# cloudy/greenish water



## venustus19 (Aug 30, 2007)

i was away from my house for 4 days, last friday till monday... i had my dad feed my fish on friday night and sunday afternoon... the same way that i do everyday... when i got home, my tank was cloudy/or had a greenish tint to it... before we left on friday, i did my usual water change, and i cleaned my filters like i do every other week. the only thing i did differently was i scraped glass to remove algea under the sand, and i did a good stirring of the sand because i hadn't done that in a while... what would make my water turn??? i am gonna test my parameters and do another waterchange tonight and maybe thurs depending on what is going on... i am just sitting here at work trying to figure what went wrong... if anyone might have any thoughts, please share... my tank is a 90 gallon that houses a mix of malwai cichlids...


----------



## Cich of it all (Mar 29, 2007)

Sounds like an algae bloom to me. No big deal. Keep up the water changes and try leaving the lights off for at least a day. 
You might try a chemical remedy - I've used Tetra algae control and it works great, although don't make a habit of using it; I've heard overuse of it can actually cause a dependency.
To ensure it never ever ever ever happens again, look into a UV sterilizer. I'm sure someone will tell you they are unnecessary, but I'm totally sold on them. They make your water look invisible.


----------



## venustus19 (Aug 30, 2007)

quick update for anyone who cares 

i went home after work on tues, and did a 25% water change, and on wednesday, came home and my tank looked a little worse... so i did another water change last night, and i might do another one tonight depending on what the tank looks like... i turned off my light last night, so it won't come on at all today. so we'll see what happens... i am hoping it goes away soon... although as long as it is just an algea bloom, i'll be ok, but i just restocked the tank not so long ago, so all my fish except for pleco is about 2 inches maybe in length... i just hope nothing happens to them... anyway, that is what is going on with me right now...


----------



## venustus19 (Aug 30, 2007)

oh, and i did check my parameters, the onlything off, and only off by a little was my ammonia...


----------



## PsYcHoTiC_MaDmAn (Dec 26, 2005)

It sounds like there was some overfeeding. that caused a small ammonia spike, which then fuelled the algae growth

use something like Prime to bind the ammonia into a non toxic form. then allow things to settle. consider leaving the lights off for several days. you may wish to treat with a flocculant to catch the dead algae cells and bind them in a form the filter can then catch.
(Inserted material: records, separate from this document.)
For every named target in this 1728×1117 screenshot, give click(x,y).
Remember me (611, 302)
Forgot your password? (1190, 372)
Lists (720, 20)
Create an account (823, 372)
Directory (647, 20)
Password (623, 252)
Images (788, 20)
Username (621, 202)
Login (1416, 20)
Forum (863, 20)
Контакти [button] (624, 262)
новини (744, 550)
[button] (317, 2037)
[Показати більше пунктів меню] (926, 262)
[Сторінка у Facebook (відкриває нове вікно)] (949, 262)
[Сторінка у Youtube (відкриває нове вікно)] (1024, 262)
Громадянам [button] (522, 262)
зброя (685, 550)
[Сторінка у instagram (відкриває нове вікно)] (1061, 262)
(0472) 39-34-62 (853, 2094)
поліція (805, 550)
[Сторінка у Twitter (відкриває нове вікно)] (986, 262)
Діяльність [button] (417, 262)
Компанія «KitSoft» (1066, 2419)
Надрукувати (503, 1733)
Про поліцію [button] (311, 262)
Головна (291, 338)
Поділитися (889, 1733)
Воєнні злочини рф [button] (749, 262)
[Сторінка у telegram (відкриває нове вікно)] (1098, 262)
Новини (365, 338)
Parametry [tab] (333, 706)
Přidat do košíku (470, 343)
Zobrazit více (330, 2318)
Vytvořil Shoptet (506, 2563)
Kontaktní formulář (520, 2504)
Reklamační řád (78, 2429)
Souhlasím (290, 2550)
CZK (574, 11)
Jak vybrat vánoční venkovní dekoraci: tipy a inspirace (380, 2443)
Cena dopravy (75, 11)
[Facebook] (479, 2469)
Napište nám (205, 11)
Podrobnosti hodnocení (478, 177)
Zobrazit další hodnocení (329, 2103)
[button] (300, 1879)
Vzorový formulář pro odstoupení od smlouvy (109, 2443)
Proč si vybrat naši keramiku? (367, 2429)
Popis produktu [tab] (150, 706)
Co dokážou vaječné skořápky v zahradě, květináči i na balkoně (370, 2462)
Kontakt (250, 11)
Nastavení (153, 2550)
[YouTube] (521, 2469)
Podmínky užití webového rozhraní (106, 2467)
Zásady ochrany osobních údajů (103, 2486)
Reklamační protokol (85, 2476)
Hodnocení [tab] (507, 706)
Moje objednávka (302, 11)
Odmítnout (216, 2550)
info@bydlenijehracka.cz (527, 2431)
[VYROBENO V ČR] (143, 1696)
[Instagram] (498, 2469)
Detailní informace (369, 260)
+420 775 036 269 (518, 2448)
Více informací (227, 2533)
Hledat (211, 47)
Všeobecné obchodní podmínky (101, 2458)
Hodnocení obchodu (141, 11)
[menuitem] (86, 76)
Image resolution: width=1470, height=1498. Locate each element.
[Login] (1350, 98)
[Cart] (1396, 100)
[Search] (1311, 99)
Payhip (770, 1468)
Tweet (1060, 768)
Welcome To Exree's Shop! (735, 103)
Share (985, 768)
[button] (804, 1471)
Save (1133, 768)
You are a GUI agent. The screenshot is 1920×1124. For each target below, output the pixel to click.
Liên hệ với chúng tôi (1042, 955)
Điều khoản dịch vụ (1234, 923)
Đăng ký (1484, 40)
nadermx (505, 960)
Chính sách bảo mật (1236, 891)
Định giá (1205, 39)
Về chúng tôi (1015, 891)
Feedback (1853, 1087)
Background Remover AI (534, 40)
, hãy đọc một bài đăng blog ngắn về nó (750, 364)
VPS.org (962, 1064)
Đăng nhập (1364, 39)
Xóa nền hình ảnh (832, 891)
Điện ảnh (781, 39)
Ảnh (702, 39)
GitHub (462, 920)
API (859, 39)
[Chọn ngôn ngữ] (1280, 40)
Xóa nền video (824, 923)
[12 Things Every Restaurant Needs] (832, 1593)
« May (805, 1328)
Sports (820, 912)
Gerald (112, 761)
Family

a UV steriliser will kill unicellular free floating algae. however to teat a one of case like this its not really worth it.


----------



## venustus19 (Aug 30, 2007)

well, for anyone that is following this... my water is still all crazy green and ****... i went out and bought new bulbs for the light, thinking that maybe that had something to do with it... i fixed my timer, now my tank will only be on for 5-6 hours a day, and i bought a new test kit...
so, here are my current parameters as of yesterday.

PH









Ammonia









Nitrite









Nitrate









now, everything seems to be fine with the parameters... does an algea bloom just affect the water color, or would it affect the parameters as well... i am still trying to figure out what is going on with my tank... if anyone thinks of anything, or wants more info, just let me know... i'll see what i can do.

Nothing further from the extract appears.